2. With inadequate case flow, the blower style cooler could be an advantage. Provide adequate case air flow (2 in / 1 out) and that advantage disappears.
3. In a typical well designed case and provided user doesn't skimp on fans, you will be providing
one complete air change of the entire case volume from 1 to 2 times per second.

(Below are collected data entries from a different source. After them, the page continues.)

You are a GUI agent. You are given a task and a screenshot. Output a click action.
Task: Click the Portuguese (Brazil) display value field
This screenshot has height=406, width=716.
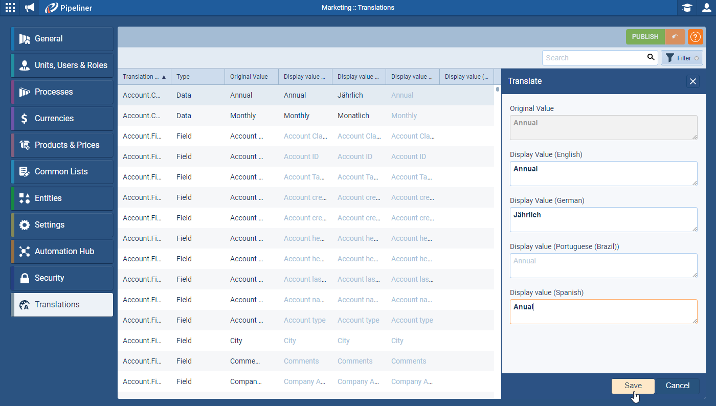click(x=603, y=265)
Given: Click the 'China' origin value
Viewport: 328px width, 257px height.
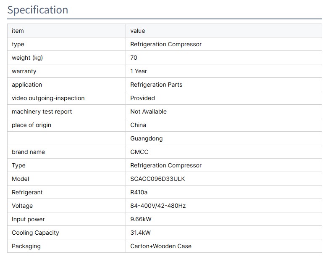Looking at the screenshot, I should pyautogui.click(x=138, y=125).
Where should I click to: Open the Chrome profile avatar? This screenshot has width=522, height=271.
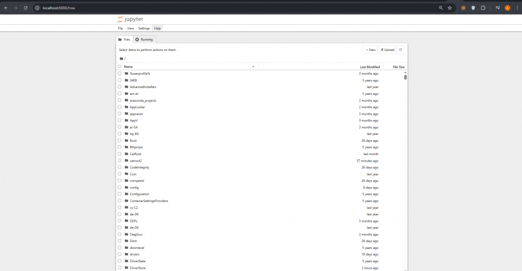(x=508, y=8)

4. With a custom water cooled system, the math shows that about 60% of the heat is conveyed to the radiator, the rest is radiated off component surfaces. Think about it, if folks are using 2 x 120mm CLCs to cool their 90 watt CPUs, why can GPU CLCs get away with just a 1 x 120mm on a 300 watt GFX card ? In addition, the blower style cooler has to exhuast all that air thru teeny openings in the back of the card which provide high resistance reducing air flow. With adequate air supply into the case, and the giant rear case grilles and multiple vented slot covers, the cooling process is vastly more efficient.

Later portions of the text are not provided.